Beware the Family Provision Act - the court can override joint ownership in your SF’s favour.

NoSquirrels Mon 20-Nov-17 11:01:21

My mum was joint owner on her late DM's bungalow for this reason. As only child it all passed to her on death anyway, but to avoid inheritance tax the person "gifting" that amount of money (50% of the house value) needs to survive for over 7 years - I believe this would be the same for if care home fees were needed (did not happen in my DGM's instance).

You need good advice from a solicitor, as every case is different and if it is likely that your mum is in poor health now it might not be a good plan...

Hs2Issue Mon 20-Nov-17 11:11:26

7 years doesn't apply in respect of care home fees. It can be seen as deliberately divesting yourself of assets and can still be liable for costs. Also if your a joint owner property would be cconsidered an asset of yours should you divorce etc.

Hs2Issue Mon 20-Nov-17 11:12:16

7 years doesn't apply in respect of care home fees. It can be seen as deliberately divesting yourself of assets and can still be liable for costs. Also if your a joint owner property would be cconsidered an asset of yours should you divorce etc.

Hyggeligt Mon 20-Nov-17 11:13:47

Thank you all - there is a lot to consider here.
I am a divorced single parent and just live with my 13 year old DD at present. I have a partner but we live separately and I doubt we will marry (unless it is a LONG way down the line!)

Allthebestnamesareused Mon 20-Nov-17 11:21:50

do you own a property already? If so you'll pay stamp duty as if it were a second property and also capital gains tax if you eventually sell it without it ever having been your home. Definitely get advice.

It can also be set up as her share being a life interest etc - so again get legal and tax advice.

Auspiciouspanda Mon 20-Nov-17 11:22:05

If she gives away half the value of her property for no money but needs care later in her life that costs more then she has she could be in for some trouble.
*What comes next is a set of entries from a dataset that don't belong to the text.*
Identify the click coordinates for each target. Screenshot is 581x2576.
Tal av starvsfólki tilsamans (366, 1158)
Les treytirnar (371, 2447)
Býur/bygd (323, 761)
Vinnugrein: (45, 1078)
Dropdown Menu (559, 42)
Andrewofgg Mon 20-Nov-17 11:23:12

I meant if your DM dies before her OH - especially if they are married and not yet divorced.

Hyggeligt Mon 20-Nov-17 11:24:15

I do own my own home - with a mortgage on it.
Advice is definitely going to be sought!
Thank you

Brahumbug Mon 20-Nov-17 22:10:25

If you and your mum own the property as joint tenants as opposed to tenants in common, then the bungalow will become yours automatically if she dies as her share is extinguished by her death.

Maelstrop Mon 20-Nov-17 22:29:54

You can make yourself tenants in common, but I think you need to be resident at the property.